Word and element location data:
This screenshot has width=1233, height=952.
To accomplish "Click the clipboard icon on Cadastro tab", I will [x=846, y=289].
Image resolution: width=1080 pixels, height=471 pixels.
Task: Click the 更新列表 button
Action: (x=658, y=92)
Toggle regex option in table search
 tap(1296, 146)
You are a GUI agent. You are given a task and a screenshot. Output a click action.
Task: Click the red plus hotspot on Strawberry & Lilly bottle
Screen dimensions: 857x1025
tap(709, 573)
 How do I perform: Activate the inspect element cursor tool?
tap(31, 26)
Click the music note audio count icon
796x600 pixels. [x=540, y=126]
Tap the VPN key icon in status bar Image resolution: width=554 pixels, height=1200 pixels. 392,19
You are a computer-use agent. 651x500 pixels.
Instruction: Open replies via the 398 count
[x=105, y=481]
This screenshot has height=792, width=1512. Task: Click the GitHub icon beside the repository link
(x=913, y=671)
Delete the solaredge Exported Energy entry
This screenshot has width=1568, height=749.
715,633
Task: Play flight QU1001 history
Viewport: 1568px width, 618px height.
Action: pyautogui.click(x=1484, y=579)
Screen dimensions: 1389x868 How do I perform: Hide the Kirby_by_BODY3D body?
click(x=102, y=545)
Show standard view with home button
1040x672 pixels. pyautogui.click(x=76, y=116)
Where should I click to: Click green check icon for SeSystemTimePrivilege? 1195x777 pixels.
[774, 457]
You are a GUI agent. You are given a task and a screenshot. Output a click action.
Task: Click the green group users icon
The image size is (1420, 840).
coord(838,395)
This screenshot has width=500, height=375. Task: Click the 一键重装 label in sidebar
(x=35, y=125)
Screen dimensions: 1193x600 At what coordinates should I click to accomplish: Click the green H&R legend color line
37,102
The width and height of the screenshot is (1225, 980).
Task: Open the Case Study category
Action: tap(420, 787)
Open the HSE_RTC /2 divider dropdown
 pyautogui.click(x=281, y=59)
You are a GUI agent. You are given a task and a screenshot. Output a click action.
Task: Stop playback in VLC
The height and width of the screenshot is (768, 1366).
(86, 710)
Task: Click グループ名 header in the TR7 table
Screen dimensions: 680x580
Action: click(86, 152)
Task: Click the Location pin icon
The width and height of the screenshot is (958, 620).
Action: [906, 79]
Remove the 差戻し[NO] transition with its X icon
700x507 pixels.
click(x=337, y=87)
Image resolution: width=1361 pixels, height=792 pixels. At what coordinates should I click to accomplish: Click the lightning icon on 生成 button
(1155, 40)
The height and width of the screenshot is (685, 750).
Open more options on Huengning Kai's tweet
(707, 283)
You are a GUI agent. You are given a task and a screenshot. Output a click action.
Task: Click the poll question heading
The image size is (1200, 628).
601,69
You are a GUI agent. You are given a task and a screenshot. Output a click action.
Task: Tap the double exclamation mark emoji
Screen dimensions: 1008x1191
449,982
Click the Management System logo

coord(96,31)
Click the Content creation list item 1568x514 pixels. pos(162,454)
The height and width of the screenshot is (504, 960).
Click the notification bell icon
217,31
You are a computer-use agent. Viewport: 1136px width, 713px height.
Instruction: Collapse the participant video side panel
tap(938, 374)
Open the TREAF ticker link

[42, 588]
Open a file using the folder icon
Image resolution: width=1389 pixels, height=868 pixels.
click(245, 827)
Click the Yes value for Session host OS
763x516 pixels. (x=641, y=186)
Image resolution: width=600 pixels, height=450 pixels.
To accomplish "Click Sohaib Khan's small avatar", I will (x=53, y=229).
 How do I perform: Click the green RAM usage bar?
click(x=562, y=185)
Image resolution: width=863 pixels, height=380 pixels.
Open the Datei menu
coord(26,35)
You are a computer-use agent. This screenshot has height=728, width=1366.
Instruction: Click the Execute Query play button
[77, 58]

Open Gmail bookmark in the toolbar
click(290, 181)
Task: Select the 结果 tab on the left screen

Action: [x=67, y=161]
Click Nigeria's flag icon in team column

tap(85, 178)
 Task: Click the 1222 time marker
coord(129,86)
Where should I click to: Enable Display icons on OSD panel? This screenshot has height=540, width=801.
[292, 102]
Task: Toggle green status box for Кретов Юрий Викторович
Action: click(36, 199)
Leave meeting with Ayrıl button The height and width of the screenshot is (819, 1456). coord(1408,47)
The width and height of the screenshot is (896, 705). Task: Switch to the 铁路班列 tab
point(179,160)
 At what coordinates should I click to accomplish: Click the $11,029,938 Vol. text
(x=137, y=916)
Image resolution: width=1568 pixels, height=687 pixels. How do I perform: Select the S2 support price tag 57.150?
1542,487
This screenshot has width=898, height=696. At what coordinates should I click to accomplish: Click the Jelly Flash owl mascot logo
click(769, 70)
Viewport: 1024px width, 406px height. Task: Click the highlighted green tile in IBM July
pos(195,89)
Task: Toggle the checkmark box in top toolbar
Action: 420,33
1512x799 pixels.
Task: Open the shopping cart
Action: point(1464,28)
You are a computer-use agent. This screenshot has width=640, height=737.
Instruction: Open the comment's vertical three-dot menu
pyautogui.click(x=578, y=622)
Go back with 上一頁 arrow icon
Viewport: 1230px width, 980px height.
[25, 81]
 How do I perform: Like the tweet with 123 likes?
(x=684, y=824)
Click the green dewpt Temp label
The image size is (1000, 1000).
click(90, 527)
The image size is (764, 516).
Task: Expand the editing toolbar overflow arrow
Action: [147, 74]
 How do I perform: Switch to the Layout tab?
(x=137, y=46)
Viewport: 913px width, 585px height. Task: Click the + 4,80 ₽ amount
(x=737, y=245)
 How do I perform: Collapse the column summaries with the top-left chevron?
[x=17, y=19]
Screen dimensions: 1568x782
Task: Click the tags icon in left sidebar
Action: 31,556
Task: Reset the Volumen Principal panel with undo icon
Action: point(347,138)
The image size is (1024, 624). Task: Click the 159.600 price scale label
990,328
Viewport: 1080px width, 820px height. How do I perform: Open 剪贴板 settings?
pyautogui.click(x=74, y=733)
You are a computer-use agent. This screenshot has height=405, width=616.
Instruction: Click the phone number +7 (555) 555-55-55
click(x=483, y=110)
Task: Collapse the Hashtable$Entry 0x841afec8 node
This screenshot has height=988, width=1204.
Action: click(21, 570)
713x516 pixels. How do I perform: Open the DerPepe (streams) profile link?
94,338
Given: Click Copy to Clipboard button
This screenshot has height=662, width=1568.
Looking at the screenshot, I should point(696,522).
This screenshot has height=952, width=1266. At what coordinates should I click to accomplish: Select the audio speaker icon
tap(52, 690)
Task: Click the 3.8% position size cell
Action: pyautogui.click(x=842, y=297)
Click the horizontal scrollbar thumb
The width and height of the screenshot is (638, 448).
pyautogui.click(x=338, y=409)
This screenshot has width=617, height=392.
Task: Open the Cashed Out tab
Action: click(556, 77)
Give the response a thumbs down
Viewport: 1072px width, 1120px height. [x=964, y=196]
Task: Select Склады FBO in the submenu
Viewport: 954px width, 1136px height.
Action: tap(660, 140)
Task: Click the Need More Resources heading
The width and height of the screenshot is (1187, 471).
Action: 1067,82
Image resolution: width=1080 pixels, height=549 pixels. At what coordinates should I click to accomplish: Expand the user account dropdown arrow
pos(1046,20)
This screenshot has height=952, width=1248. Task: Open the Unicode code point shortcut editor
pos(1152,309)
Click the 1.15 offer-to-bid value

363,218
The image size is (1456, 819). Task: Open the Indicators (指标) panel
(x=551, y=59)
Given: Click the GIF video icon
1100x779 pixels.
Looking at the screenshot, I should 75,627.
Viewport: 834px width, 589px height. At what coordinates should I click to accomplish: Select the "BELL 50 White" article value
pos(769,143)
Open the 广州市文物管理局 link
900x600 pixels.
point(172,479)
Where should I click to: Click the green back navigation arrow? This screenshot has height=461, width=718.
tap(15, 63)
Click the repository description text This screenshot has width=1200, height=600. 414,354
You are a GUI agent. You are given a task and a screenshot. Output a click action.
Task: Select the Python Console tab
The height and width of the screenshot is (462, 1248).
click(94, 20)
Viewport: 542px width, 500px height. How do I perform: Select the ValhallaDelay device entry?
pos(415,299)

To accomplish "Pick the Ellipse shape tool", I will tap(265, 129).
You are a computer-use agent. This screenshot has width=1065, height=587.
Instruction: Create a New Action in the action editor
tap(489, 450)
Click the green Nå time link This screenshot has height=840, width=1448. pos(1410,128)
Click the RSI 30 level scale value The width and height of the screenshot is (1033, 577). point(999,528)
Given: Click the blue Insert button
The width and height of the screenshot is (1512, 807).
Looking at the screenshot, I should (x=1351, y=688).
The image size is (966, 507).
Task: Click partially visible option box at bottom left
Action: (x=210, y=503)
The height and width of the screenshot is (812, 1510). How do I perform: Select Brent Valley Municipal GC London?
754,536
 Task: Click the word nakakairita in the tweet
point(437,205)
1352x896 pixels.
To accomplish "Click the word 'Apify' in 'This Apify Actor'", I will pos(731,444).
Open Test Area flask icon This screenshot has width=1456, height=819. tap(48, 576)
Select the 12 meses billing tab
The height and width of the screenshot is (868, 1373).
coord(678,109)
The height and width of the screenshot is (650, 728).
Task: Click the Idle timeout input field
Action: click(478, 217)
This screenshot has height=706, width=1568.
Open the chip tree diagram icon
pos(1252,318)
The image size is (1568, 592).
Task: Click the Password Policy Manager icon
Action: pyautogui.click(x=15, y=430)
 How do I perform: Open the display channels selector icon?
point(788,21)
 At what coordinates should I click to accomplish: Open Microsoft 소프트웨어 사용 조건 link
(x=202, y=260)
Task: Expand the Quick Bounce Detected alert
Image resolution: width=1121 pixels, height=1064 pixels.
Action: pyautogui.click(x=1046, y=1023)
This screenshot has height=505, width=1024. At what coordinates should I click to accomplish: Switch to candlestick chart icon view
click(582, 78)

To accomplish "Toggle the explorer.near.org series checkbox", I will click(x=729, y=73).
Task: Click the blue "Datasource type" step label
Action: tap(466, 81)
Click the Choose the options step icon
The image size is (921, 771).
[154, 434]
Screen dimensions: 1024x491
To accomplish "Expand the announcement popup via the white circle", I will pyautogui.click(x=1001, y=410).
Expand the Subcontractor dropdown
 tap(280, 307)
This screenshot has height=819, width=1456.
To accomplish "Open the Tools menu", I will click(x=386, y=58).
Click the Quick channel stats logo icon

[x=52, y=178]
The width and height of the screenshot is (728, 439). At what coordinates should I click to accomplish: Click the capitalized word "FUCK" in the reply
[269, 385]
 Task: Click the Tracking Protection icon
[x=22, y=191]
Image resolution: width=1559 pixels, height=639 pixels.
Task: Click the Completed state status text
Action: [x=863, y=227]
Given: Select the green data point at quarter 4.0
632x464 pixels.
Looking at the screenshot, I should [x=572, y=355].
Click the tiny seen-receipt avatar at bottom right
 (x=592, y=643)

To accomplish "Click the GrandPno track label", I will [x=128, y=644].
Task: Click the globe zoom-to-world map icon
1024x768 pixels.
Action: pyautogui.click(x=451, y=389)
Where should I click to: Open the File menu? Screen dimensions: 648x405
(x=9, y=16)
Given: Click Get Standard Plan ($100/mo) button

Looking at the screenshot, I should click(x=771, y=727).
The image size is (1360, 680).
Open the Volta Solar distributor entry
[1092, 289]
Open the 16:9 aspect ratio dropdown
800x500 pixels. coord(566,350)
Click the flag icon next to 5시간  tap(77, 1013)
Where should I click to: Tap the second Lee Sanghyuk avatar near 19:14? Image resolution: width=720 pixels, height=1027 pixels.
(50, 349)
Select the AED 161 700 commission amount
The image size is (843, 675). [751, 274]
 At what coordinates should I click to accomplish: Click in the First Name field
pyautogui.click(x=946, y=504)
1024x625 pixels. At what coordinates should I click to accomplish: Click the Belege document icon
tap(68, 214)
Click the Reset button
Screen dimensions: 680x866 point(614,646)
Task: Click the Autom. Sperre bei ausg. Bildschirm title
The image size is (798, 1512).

AIM OF THE EXERCISE
Output the records exactly, from the line containing "has width=640, height=737." through the line containing "click(x=483, y=110)", with both of those lines included.

SOLUTION FOR THIS EXERCISE
You are a computer-use agent. This screenshot has width=640, height=737.
Instruction: Open the comment's vertical three-dot menu
pyautogui.click(x=578, y=622)
Go back with 上一頁 arrow icon
Viewport: 1230px width, 980px height.
[25, 81]
 How do I perform: Like the tweet with 123 likes?
(x=684, y=824)
Click the green dewpt Temp label
The image size is (1000, 1000).
click(90, 527)
The image size is (764, 516).
Task: Expand the editing toolbar overflow arrow
Action: [147, 74]
 How do I perform: Switch to the Layout tab?
(x=137, y=46)
Viewport: 913px width, 585px height. Task: Click the + 4,80 ₽ amount
(x=737, y=245)
 How do I perform: Collapse the column summaries with the top-left chevron?
[x=17, y=19]
Screen dimensions: 1568x782
Task: Click the tags icon in left sidebar
Action: 31,556
Task: Reset the Volumen Principal panel with undo icon
Action: point(347,138)
The image size is (1024, 624). Task: Click the 159.600 price scale label
990,328
Viewport: 1080px width, 820px height. How do I perform: Open 剪贴板 settings?
pyautogui.click(x=74, y=733)
You are a computer-use agent. This screenshot has height=405, width=616.
Instruction: Click the phone number +7 (555) 555-55-55
click(x=483, y=110)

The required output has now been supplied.